Christie has named Lt. Gov.-elect Kim Guadagno the head of a group that is reviewing red tape, including both regulations on businesses and mandates on local governments.

A promised 90-day moratorium on new regulations will give Guadagno and her group time to prepare a series of recommendations on regulations and mandates. Along with impending regulations, the group will review existing policies to determine what rules and laws should be changed.

At the first meeting of the red-tape review group, on Nov. 19, Guadagno said there would be a moratorium on all “unnecessary” regulations, raising the possibility that some rules in the works may not move forward. The specific regulations in Christie’s crosshairs were not known last week, as his transition team worked out details about how the review group would function.

One example that’s being closely followed are rules that will change the Urban Transit Hub Tax Credit program, which won’t be adopted by Jan. 19, when Christie takes office. Other regulations affecting the business community that are in the pipeline include measures that apply the sales tax to software services and ones that detail how the Economic Redevelopment and Growth Grant program will operate. It is not clear how these regulations will be affected by the impending moratorium.

Guadagno said the purpose of the group is to “try to open up New Jersey to businesses again” and take the weight off municipalities burdened with mandates.

The group could generate bipartisan support.
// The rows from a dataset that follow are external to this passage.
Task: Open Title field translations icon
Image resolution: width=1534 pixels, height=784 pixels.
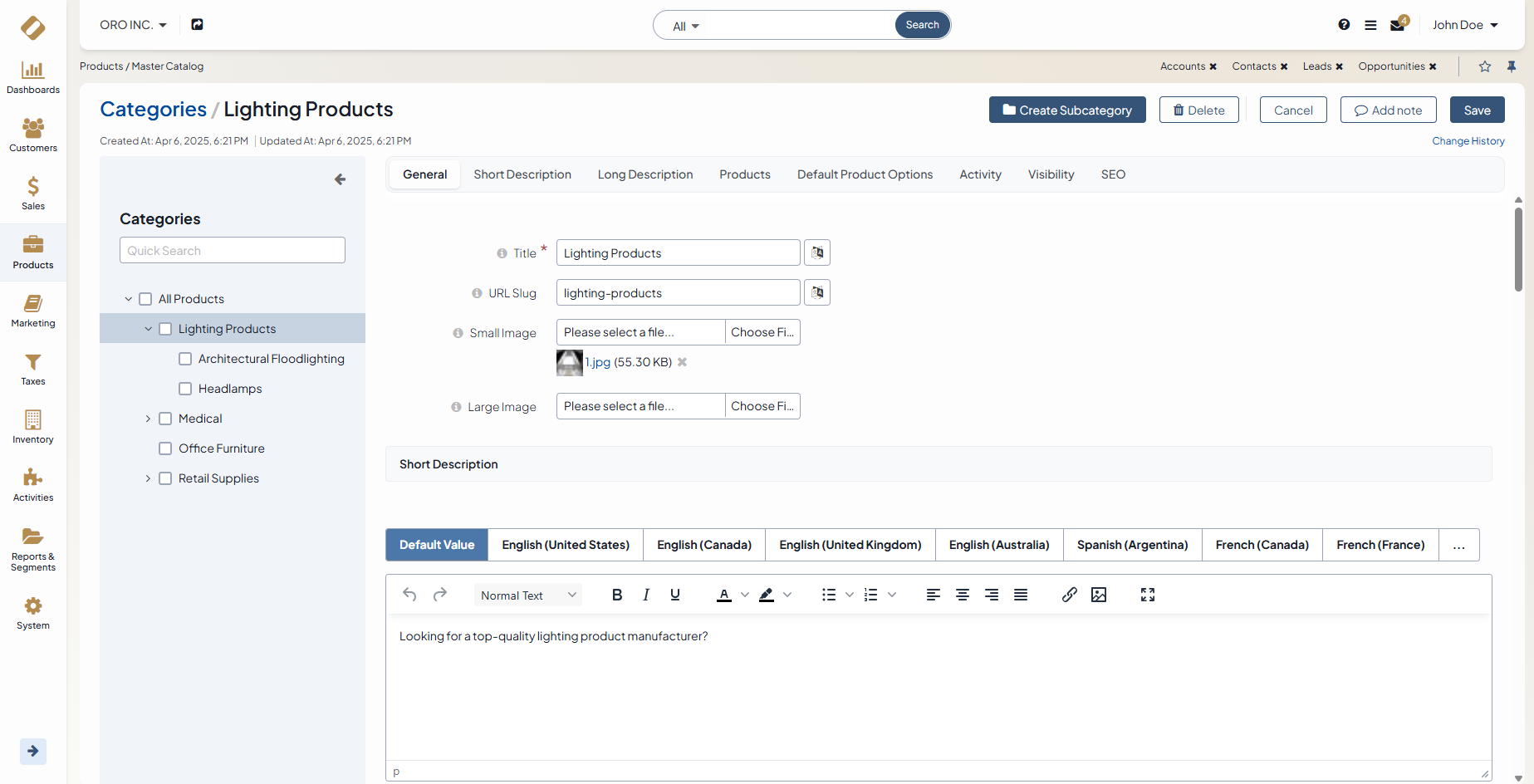Action: pyautogui.click(x=817, y=252)
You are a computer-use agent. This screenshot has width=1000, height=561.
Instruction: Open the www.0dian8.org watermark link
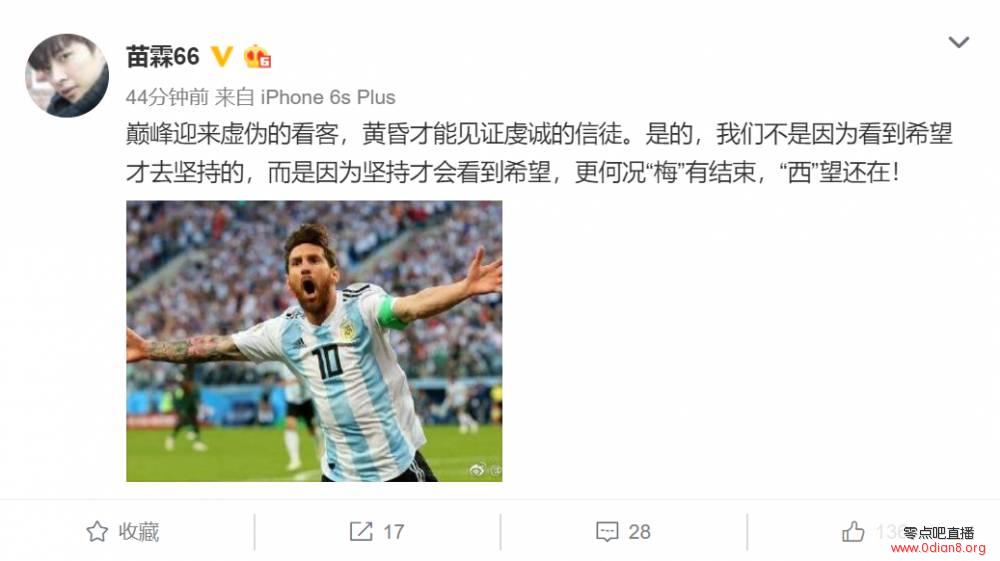pos(938,548)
Senate Majority Leader-elect Stephen M. Sweeney said he supported the moratorium, adding that he congratulates Christie on making less red tape a priority. “The state’s business unfriendly, and we have to make it more business friendly,” Sweeney said.

New Jersey Business & Industry President Philip Kirschner also said Christie’s focus on reducing regulations is a positive sign. “I think just having that effort sends an important signal.”

Guadagno said the group would meet 15 times before the end of December, and would gather information from businesspeople and local officials, so that when Christie is sworn in, the red-tape review group will be up and running.

Its first meeting, at the New Jersey State League of Municipalities’ conference, drew officials concerned about state mandates — in particular, Council on Affordable Housing regulations, which have changed repeatedly since first being implemented. Officials have pleaded for a suspension of the program; Guadagno said the group was looking forward to hearing those concerns.